Hermann Zulauf hat feststellt, dass Wespen und Hornussen in der Lage sind, die Schalen von Früchten (Kern- und Steinobst) zu perforieren und damit Einfallsstellen für dem Monilia-Pilz zu schaffen. Auch Verletzungsstellen erfüllen den gleichen Zweck. Der Pilz richtet anschliessend im Fruchtinneren sein Unheil an, färbt es braun; es wird matschig. Die befallenen Früchte werden aussen von graugelben, konzentrischen Kreisen (Pilzfruchtkörper, Apothezien) umgeben, die zwar recht kunstvoll aussehen; aber auf solche Naturschönheiten würde man gern verzichten, auch wenn man dem Vernehmen nach mit dem Auge isst. Wer isst schon faule Äpfel!

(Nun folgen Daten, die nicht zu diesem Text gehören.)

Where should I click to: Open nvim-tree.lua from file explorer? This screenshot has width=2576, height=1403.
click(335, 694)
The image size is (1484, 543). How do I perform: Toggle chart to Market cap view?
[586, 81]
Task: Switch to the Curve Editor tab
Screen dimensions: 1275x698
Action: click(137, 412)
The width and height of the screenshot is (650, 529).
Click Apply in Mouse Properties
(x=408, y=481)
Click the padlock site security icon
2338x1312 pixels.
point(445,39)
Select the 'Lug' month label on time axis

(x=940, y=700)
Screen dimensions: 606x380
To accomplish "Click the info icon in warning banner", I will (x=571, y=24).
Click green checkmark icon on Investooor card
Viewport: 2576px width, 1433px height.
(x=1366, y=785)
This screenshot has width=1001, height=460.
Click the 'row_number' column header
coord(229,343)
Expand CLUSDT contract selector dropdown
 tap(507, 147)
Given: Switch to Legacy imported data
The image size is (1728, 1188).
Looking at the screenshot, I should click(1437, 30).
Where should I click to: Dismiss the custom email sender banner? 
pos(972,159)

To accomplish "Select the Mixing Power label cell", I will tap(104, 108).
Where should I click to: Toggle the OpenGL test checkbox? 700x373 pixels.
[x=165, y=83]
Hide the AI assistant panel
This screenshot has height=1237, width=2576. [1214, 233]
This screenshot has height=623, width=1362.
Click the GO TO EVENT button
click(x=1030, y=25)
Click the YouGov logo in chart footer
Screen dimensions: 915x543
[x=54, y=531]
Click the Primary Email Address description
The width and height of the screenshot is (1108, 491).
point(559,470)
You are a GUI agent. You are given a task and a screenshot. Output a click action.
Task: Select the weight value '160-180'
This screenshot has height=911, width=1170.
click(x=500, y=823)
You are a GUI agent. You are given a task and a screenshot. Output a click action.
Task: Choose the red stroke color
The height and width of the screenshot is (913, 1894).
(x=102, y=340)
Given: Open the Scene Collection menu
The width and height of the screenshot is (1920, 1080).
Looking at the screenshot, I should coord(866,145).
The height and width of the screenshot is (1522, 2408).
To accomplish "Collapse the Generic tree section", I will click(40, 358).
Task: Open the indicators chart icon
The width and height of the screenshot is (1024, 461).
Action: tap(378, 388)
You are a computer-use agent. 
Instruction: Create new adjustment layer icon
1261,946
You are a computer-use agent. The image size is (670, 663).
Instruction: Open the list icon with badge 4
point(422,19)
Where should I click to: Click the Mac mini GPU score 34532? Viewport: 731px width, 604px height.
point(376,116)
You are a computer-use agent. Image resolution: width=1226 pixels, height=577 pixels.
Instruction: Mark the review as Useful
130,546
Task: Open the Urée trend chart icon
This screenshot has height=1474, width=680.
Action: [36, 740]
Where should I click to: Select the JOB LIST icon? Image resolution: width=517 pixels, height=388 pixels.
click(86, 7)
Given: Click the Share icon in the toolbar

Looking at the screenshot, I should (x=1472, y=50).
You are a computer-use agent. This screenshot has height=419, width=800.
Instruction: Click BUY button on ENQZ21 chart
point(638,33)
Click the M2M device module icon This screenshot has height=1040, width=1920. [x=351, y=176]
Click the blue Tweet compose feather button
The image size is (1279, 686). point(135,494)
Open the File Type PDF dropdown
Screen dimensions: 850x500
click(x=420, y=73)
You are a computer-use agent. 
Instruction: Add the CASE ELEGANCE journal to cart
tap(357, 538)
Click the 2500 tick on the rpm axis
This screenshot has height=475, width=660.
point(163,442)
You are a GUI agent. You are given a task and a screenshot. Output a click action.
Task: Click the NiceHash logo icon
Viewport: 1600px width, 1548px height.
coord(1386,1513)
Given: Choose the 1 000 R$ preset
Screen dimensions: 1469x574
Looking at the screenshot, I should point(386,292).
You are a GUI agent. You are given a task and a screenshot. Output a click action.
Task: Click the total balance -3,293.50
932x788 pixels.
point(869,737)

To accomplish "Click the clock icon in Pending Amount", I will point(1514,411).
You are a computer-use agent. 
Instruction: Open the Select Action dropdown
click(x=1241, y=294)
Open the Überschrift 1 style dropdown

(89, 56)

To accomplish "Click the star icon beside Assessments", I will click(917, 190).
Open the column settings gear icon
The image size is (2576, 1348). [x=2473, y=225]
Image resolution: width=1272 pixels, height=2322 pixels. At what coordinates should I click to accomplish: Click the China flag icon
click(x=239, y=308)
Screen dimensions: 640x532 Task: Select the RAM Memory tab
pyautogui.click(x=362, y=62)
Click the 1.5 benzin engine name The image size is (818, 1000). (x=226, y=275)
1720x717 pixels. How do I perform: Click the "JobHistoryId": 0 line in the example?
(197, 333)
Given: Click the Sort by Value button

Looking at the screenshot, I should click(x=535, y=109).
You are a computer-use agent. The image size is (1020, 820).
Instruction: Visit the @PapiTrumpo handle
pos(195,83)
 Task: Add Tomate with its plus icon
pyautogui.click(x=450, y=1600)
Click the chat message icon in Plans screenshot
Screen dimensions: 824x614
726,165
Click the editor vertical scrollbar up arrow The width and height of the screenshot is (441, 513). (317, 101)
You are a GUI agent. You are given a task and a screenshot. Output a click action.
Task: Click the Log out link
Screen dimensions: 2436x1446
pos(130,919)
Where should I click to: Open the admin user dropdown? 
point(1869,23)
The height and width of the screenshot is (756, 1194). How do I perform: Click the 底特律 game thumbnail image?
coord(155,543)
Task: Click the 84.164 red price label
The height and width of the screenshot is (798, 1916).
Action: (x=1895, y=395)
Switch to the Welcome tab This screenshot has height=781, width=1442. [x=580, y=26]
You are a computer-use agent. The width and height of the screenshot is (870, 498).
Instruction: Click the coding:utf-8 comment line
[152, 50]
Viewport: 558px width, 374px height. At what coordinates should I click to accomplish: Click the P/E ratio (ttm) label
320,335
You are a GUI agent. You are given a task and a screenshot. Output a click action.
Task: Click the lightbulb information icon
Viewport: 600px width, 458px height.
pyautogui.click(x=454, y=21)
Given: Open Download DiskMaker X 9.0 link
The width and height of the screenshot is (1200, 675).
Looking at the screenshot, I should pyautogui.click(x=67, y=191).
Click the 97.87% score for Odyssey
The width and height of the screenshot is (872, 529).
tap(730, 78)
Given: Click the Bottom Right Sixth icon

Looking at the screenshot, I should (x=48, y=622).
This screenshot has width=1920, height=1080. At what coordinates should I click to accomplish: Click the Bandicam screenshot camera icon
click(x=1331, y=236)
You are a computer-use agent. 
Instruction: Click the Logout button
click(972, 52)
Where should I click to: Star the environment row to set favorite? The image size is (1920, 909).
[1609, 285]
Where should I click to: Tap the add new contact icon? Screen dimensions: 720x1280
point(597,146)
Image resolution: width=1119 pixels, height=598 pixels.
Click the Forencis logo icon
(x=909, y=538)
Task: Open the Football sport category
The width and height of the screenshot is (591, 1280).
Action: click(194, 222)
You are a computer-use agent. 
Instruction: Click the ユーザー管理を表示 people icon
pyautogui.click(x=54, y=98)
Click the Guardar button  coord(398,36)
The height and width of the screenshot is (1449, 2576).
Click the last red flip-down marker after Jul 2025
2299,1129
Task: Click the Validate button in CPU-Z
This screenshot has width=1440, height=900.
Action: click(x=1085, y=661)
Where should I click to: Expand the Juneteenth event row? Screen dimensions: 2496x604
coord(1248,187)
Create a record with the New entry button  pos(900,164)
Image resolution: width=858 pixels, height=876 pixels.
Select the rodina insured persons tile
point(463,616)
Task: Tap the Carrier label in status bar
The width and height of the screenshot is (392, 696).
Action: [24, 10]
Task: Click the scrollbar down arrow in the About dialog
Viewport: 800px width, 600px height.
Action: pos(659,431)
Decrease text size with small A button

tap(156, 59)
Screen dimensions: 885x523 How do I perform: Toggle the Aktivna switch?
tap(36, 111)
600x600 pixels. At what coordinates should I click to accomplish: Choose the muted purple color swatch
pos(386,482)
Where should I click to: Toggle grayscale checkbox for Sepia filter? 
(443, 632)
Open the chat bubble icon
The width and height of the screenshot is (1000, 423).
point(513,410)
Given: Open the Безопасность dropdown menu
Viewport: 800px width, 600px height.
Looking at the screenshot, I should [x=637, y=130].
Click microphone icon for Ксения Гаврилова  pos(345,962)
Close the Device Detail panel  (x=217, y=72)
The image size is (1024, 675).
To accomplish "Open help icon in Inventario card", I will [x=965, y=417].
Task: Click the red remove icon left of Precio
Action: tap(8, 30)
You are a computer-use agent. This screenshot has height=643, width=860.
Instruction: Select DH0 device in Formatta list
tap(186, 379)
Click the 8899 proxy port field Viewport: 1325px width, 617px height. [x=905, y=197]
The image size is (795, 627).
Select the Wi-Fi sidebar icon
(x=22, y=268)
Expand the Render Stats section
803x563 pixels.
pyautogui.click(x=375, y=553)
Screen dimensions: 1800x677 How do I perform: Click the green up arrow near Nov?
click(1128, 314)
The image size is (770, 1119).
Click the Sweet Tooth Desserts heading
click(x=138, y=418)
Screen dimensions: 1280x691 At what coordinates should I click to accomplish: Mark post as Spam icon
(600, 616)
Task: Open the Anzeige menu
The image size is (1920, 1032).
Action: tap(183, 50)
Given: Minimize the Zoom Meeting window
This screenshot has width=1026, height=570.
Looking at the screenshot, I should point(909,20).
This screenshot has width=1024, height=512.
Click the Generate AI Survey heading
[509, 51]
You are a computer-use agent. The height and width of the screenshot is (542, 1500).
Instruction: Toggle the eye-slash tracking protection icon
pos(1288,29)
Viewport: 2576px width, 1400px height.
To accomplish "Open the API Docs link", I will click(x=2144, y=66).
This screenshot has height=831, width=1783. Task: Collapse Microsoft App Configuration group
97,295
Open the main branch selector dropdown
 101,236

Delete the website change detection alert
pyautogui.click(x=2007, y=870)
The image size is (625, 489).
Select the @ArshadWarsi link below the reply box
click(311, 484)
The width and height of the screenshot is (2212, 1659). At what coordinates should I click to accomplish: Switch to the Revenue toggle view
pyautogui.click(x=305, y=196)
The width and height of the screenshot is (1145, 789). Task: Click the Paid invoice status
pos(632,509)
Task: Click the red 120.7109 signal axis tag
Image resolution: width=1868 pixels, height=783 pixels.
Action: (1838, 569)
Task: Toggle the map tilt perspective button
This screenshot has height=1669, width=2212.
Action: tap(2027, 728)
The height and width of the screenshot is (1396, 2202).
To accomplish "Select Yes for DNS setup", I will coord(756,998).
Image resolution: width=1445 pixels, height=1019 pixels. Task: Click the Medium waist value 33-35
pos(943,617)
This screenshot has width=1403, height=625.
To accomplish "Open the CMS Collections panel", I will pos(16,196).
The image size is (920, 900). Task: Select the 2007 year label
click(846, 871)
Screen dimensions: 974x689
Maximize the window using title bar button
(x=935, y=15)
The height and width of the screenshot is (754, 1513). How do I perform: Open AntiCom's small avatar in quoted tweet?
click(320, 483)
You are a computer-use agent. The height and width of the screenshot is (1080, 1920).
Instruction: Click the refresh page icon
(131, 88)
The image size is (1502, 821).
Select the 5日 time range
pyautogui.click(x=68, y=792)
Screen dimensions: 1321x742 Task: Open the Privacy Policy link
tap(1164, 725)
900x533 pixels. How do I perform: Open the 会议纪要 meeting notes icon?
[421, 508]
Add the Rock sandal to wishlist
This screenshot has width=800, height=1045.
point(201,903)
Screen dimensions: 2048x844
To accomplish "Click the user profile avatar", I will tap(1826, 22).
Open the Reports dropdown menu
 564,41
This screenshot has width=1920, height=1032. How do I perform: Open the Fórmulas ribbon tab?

Eine Überdüngung des Bodens (zu viel Stickstoff) kann bei mir nicht die Ursache sein, da ich keinen Kunstdünger einsetze, wohl aber etwas Kompost aus eigener Bioproduktion.
 
Als Weg ins Nirwana, das nicht der Kompost sein darf, stehen den Moniliaäpfeln 2 Varianten zur Auswahl. Die einen lassen sich zum Boden fallen, wo sie zu einem bräunlichen Apfelmus werden. Der kleinere Rest bleibt am Baum, schrumpelt ein, wo etwas wie eine Mumifizierung, wie man sie bei Leuten meines Alters immer wieder einmal beobachten kann. Die Fruchtmumien, für die sich kein Archäologe interessiert, sind aber in der Lage, gesunde Früchte anzustecken, wenn sie diese berühren, wie ich selber beobachtet habe.
 
Wer sein Einkommen vom Fruchtanbau generiert, kann natürlich nicht zusehen, wie die Früchte seines landwirtschaftlichen Tuns faulen und zu Matsch oder Schrumpfgebilden werden. Deshalb bietet die Agroindustrie ein Arsenal von Kombi-Pflegemitteln an – nicht zur Pilz-, sondern zur Fruchtpflege. Ich sammle die befallenen Früchte einfach ein, immer im Wissen, dass ich nicht die letzte Spore auch noch erwische. Chemieäpfel esse ich nicht.
 
Es ist beeindruckend, welche Fülle von Erregern mit uns um unser Obst konkurriert: Apfelwickler, Apfelschalenwickler, Kirschenfliege, Rote Spinne, Gemeinde Spinnmilbe und Raubmilbe, Schorf an Kernobst (was ich eher als Qualitätsmerkmal betrachte), Birnblattsauger, Apfel- und Pfirsichmehltau, und auf Kastanienbäume haben sich Miniermotten spezialisiert. Ich kann mir das nur damit erklären, dass es eben noch andere Lebewesen gibt, die sich ihren Anteil am süssen Segen sichern wollen und dass auch Äpfel nicht für die Ewigkeit geschaffen sind. Und der Zerfall kennt ganz unterschiedliche Formen.